- QUÉ HACER:
1. Responde estas preguntas sobre el fragmento:
(a) ¿Con qué argumentos rechazan la AUH esos mismos sectores?
(b) ¿Hace cuántos años estallaba el país en pedazos?
(c) ¿En qué falló luego Néstor Kirchner?
2. Por favor, transcribe del fragmento la parte que empieza con las palabras que contienen "Hay sectores críticos" y termina con "problemas más acuciantes.".

- FRAGMENTO PARA LEER:
──────────
Hay sectores críticos del Gobierno que parecen creer en la democracia sólo cuando ésta resulta en medidas que son de su agrado y que agitan el fantasma de una supuesta chavización. Muchas veces se trata de los mismos que rechazan filosóficamente la AUH sosteniendo que desincentiva la búsqueda laboral o estimula la procreación. Confieso que no llego a comprender qué orden de prioridades poseen o cuál es su cosmovisión. Espantados, llaman a esos beneficios «clientelismo político», se molestan porque sus perceptores apoyan al Gobierno y, en una actitud de ribetes antidemocráticos, se indignan con «la gente» por la elevada imagen positiva que «a pesar de todo» mantiene la Presidenta. Pareciera que no es natural que alguien vote por quien le resuelve sus problemas más acuciantes.
Muchas personas apoyan y votarán al oficialismo porque sienten que están mejor, algo que es innegable cuando recordamos que hace apenas diez años nuestra sociedad, nuestra economía, nuestro sistema político -es decir, nuestro país- estallaban en pedazos. Personalmente, pienso que gran parte de las mejoras económicas que experimentamos están determinadas por el contexto global. Es cierto que, en los difíciles primeros años, Néstor Kirchner tomó decisiones muy importantes. Pero también falló luego en la administración de la abundancia, aquella que nos permitiría acumular muchos años más de bonanza y de tranquilidad.
──────────
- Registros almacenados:

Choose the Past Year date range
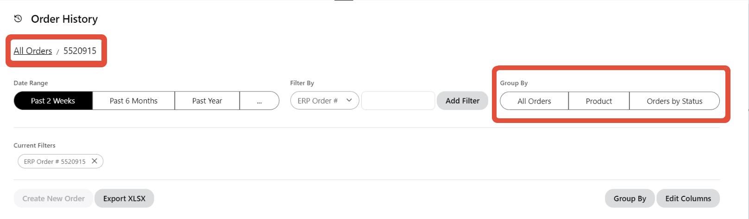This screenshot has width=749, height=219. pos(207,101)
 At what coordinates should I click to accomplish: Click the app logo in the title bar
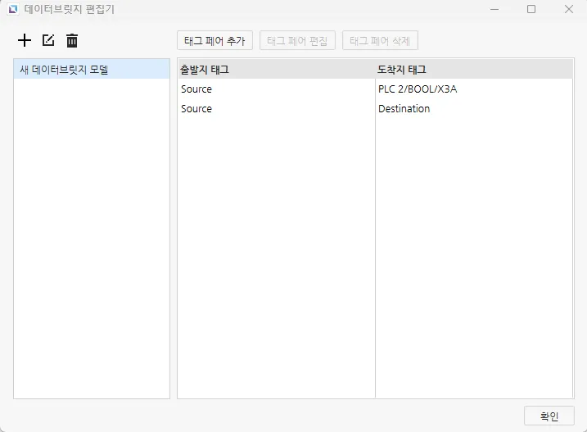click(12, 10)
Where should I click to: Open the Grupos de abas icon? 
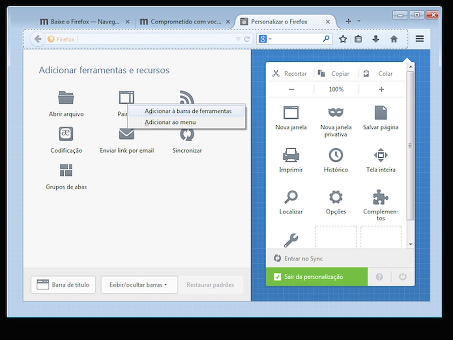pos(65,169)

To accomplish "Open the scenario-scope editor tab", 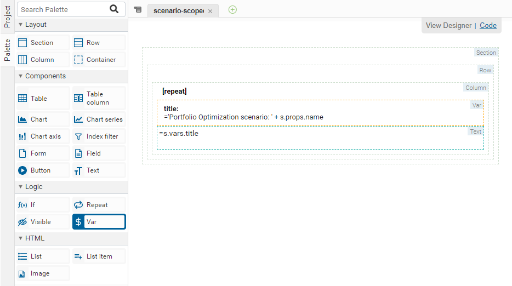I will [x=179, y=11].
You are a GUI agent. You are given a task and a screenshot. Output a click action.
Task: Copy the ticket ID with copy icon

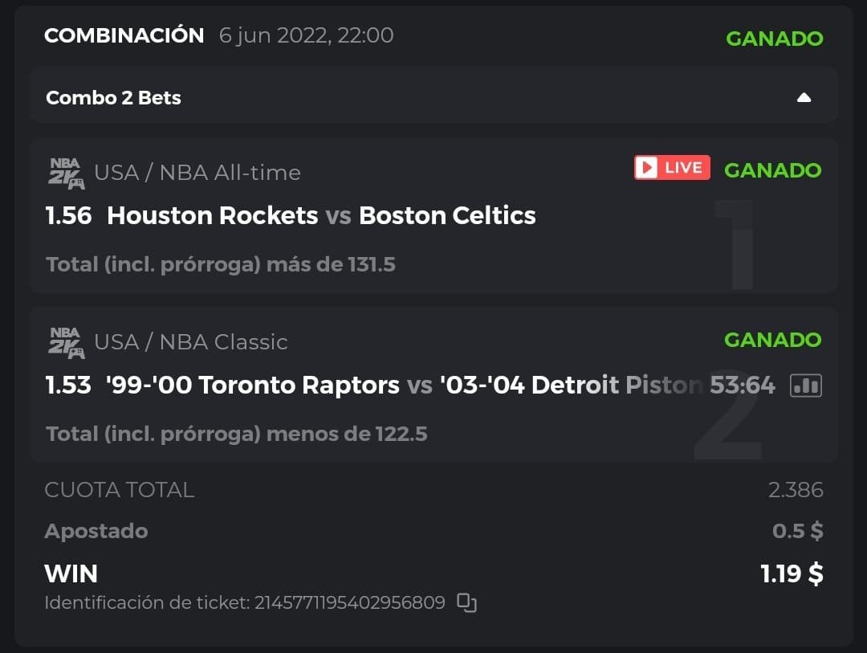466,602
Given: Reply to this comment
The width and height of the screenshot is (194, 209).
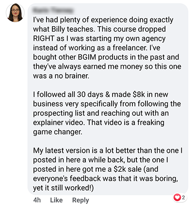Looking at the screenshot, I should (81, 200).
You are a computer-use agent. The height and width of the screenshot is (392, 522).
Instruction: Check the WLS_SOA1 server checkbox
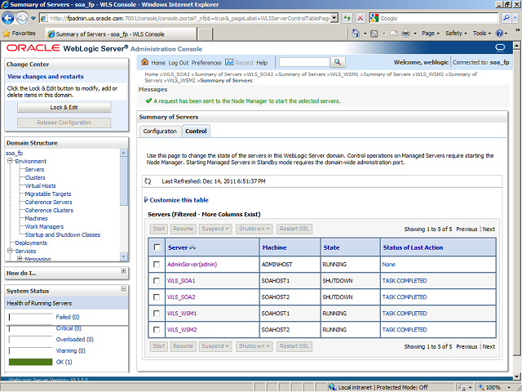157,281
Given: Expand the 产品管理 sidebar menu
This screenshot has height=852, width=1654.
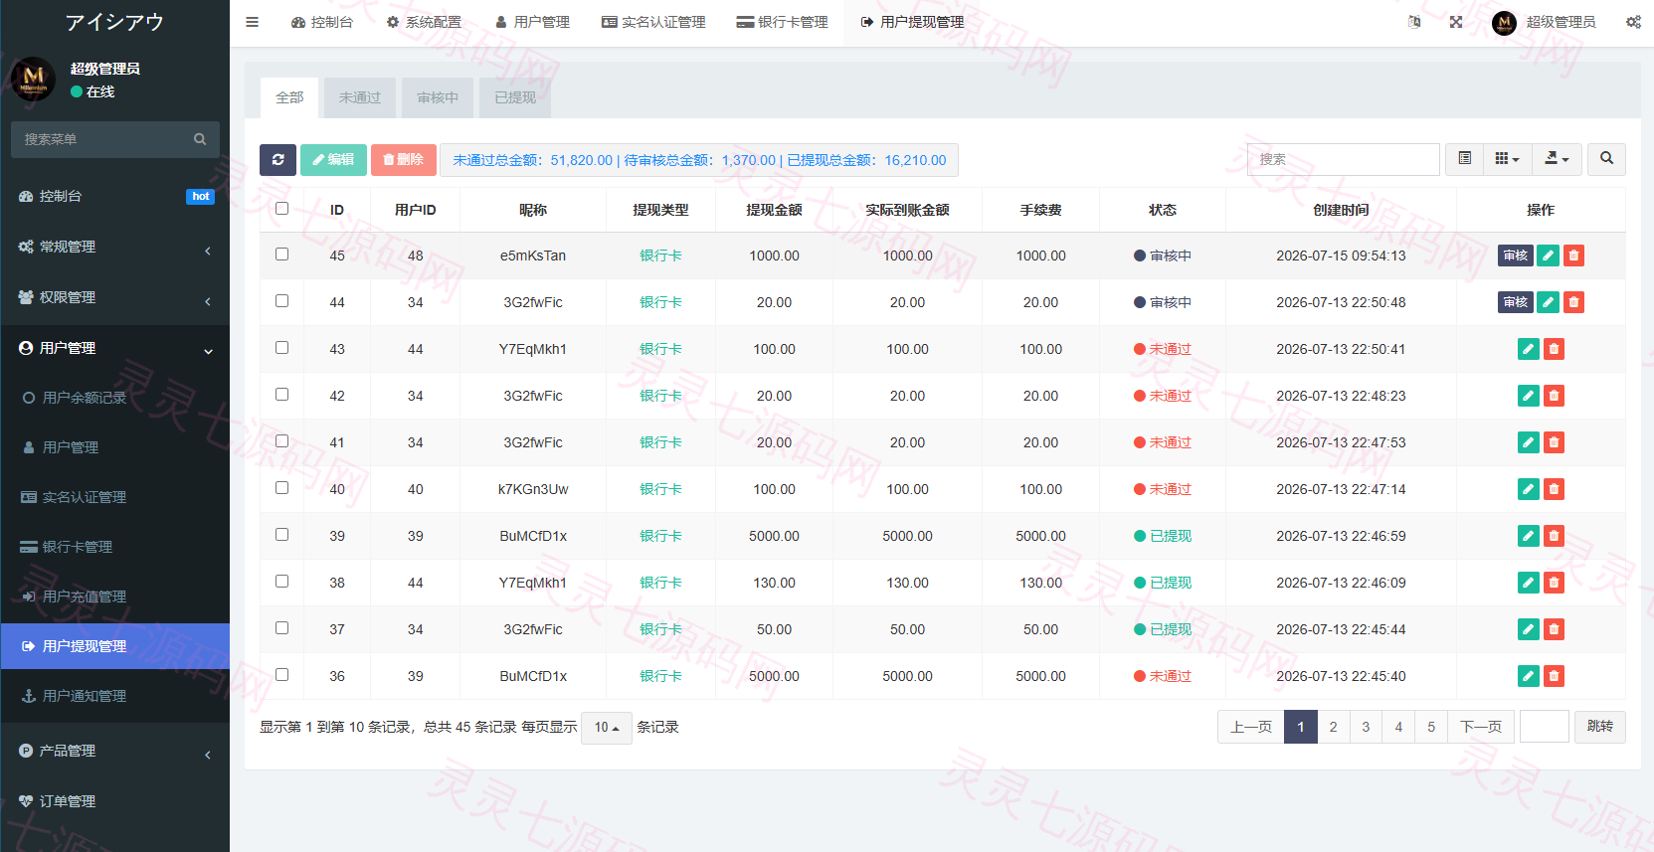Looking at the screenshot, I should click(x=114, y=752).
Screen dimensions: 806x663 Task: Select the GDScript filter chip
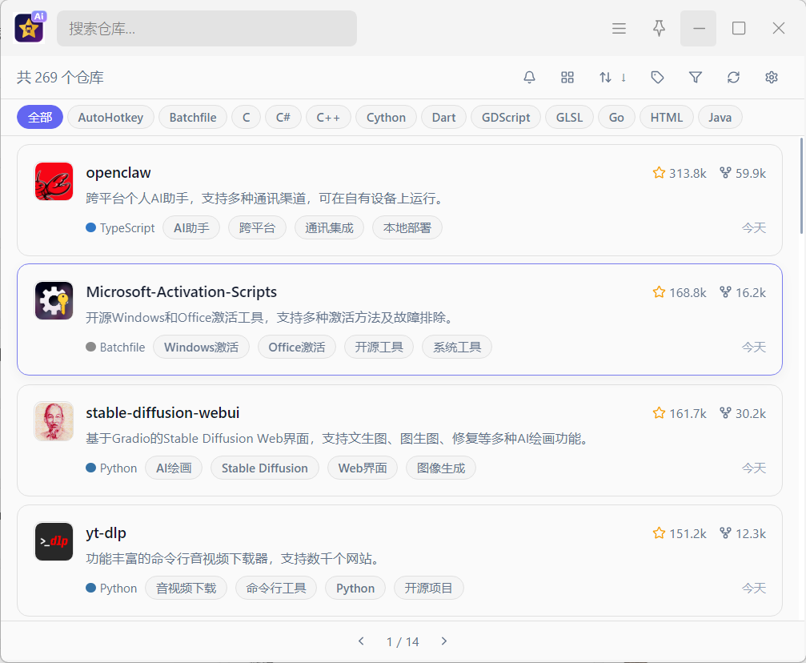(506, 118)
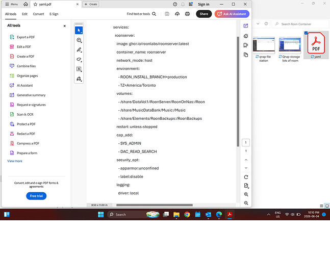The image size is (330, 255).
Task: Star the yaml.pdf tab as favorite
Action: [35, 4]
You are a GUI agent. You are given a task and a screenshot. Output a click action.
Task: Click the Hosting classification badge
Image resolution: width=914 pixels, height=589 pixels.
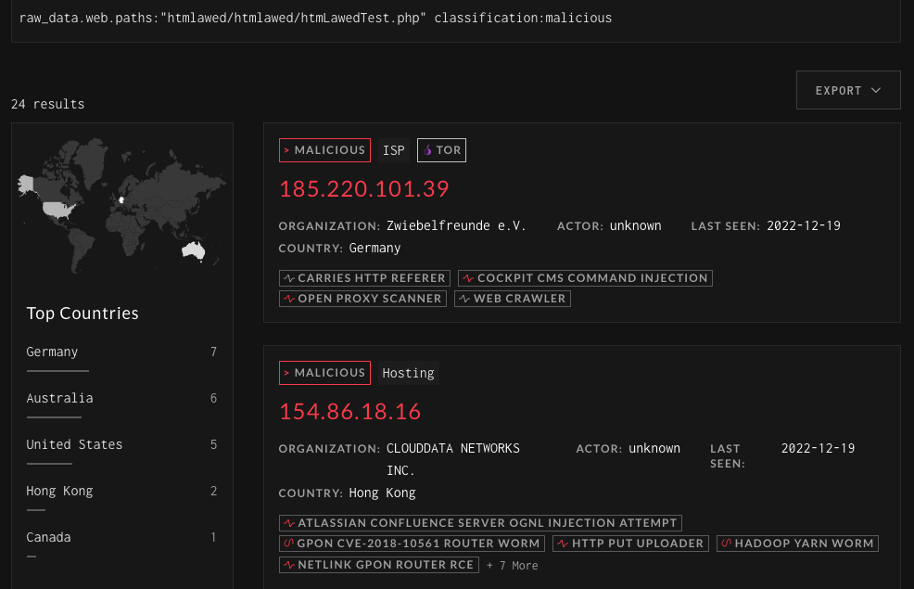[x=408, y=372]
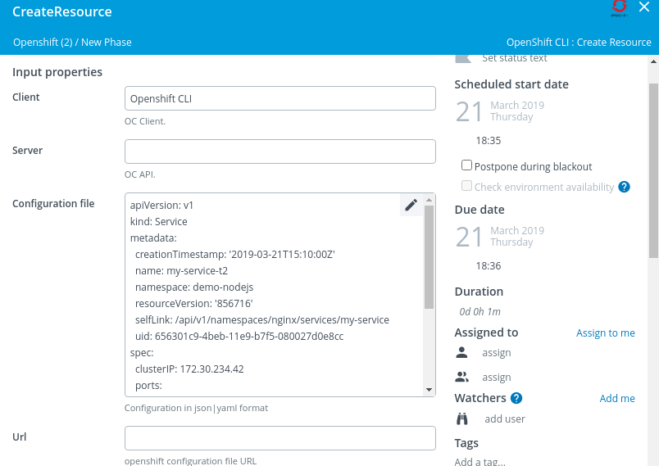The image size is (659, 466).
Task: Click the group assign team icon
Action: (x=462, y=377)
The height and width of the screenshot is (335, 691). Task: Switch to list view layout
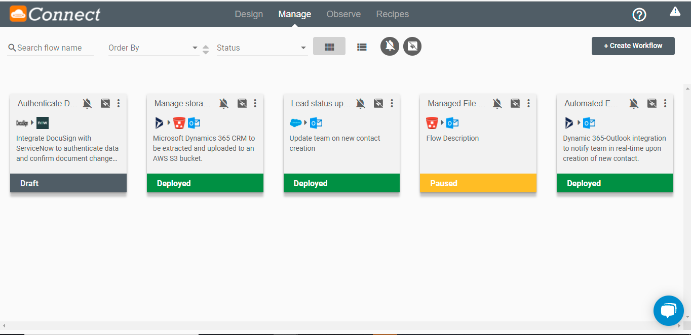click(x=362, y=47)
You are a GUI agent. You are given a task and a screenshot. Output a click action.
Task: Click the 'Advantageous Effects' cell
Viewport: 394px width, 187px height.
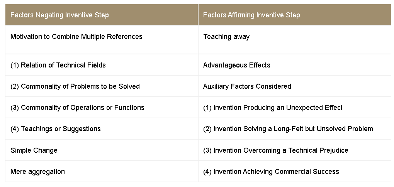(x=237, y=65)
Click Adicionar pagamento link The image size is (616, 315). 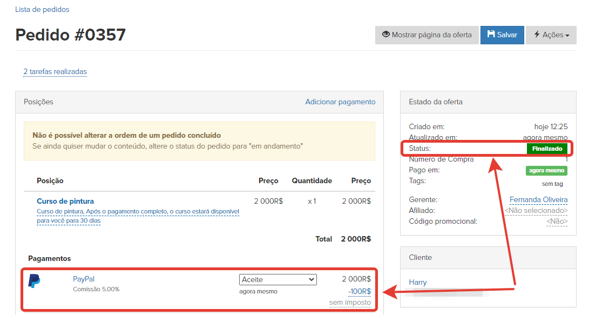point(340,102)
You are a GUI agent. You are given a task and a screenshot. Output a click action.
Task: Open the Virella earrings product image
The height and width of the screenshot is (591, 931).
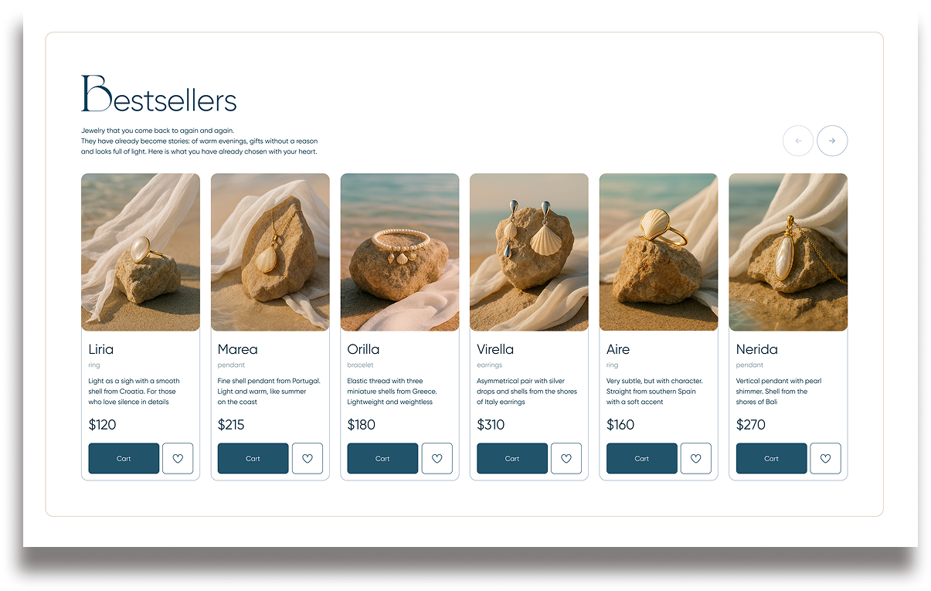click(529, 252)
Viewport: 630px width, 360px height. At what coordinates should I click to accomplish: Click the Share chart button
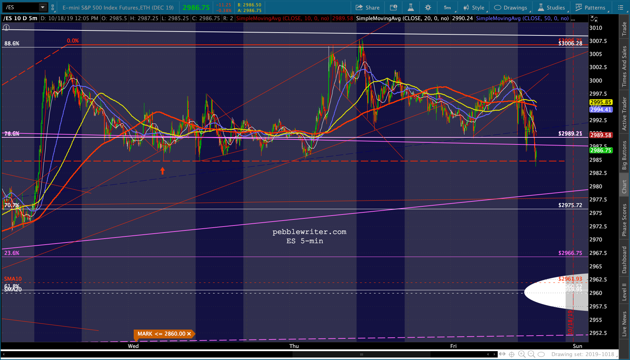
──────────
- RESPUESTAS ESCRITAS:
1.
(a) Sostienen que desincentiva la búsqueda laboral o estimula la procreación.
(b) Hace apenas diez años.
(c) En la administración de la abundancia.

2.
Hay sectores críticos del Gobierno que parecen creer en la democracia sólo cuando ésta resulta en medidas que son de su agrado y que agitan el fantasma de una supuesta chavización. Muchas veces se trata de los mismos que rechazan filosóficamente la AUH sosteniendo que desincentiva la búsqueda laboral o estimula la procreación. Confieso que no llego a comprender qué orden de prioridades poseen o cuál es su cosmovisión. Espantados, llaman a esos beneficios «clientelismo político», se molestan porque sus perceptores apoyan al Gobierno y, en una actitud de ribetes antidemocráticos, se indignan con «la gente» por la elevada imagen positiva que «a pesar de todo» mantiene la Presidenta. Pareciera que no es natural que alguien vote por quien le resuelve sus problemas más acuciantes.